When they were little, the kids loved having their pictures taken. I have hundreds of photos of each of them. It’s very different from my own childhood. There are almost no pictures of me as a boy. As the youngest of five, my parents revealed to me as I entered my teenage years that they had grown so tired of taking pictures of their kids that they took a few obligatory snapshots of me as an infant, and then essentially put the camera away. The only other pics of me from childhood were school photos or whole-family pictures, and those were pretty rare. That made me quite determined that my kids would have a photo history of childhood.

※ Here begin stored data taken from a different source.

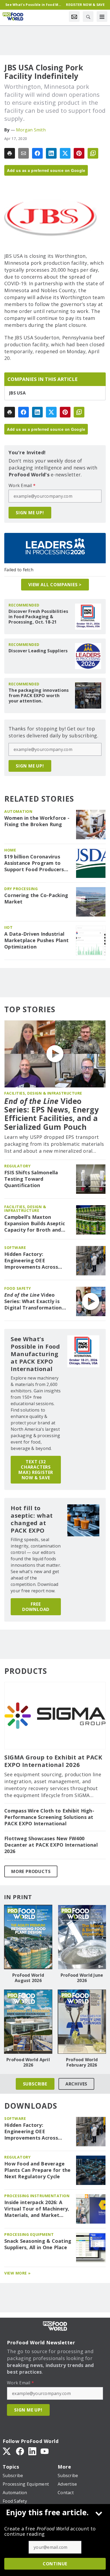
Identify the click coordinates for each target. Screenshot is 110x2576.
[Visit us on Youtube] (45, 2451)
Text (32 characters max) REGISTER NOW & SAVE (35, 1470)
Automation (18, 811)
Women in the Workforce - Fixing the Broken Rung (36, 821)
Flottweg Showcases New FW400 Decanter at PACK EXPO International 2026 (51, 1844)
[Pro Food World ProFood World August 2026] (28, 1937)
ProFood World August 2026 (28, 1977)
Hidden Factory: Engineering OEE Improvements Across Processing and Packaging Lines (36, 1260)
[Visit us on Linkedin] (32, 2451)
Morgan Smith (31, 130)
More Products (30, 1871)
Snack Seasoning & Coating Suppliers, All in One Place (37, 2244)
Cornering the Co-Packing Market (36, 898)
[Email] (23, 153)
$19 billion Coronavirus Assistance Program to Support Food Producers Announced (34, 863)
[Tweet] (65, 153)
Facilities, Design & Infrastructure (43, 1093)
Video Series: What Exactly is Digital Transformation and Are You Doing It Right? (33, 1301)
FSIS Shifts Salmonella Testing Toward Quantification (31, 1179)
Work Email (22, 485)
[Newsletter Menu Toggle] (74, 16)
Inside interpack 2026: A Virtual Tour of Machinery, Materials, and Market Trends (36, 2209)
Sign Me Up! (30, 513)
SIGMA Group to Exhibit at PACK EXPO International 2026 (53, 1761)
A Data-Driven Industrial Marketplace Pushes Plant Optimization (36, 940)
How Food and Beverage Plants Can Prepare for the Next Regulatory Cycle (37, 2170)
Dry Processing (21, 888)
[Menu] (102, 16)
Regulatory (17, 1165)
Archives (76, 2084)
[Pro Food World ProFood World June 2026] (82, 1937)
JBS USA (17, 393)
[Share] (37, 153)
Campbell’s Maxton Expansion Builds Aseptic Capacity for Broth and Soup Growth (34, 1223)
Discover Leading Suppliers (38, 650)
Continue (55, 2564)
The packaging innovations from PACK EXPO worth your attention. (39, 696)
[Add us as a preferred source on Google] (93, 153)
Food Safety (17, 1288)
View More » (17, 2273)
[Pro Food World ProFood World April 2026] (28, 2022)
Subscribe (35, 2084)
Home (10, 850)
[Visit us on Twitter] (7, 2451)
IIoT (8, 927)
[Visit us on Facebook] (20, 2451)
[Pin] (79, 153)
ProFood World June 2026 (82, 1977)
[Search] (88, 16)
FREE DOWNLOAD (35, 1606)
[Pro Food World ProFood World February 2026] (82, 2022)
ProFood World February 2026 (82, 2062)
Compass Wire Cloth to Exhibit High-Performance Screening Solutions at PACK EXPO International (49, 1817)
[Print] (9, 153)
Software (15, 1247)
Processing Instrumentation (36, 2195)
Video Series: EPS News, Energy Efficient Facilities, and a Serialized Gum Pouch (51, 1114)
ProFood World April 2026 (28, 2062)
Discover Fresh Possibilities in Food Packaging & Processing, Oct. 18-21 (38, 617)
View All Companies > (55, 585)
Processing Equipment (29, 2234)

As they’ve aged, however, they’ve grown to dislike the ever-present presence of the camera lens. Younger boy, in particular, lacks interest in his image being captured and displayed. I try to honor his wishes, but more often than not, I take the picture. Then I don’t share it. Hence my problem this morning finding a photo of him on FB.

One of the parents from the school is putting together a video of as many of the children from school as possible to encourage the teachers and staff during this enforced separation called, “COVID 19.” The teachers and staff already made one for us–it was very moving. In preparation for Teacher Appreciation Week, this effort involves parents sending her photos of their kids holding messages for their teachers. I didn’t have that; I barely had photos of both boys from the last six weeks. Eh. Better than nothing, I hope.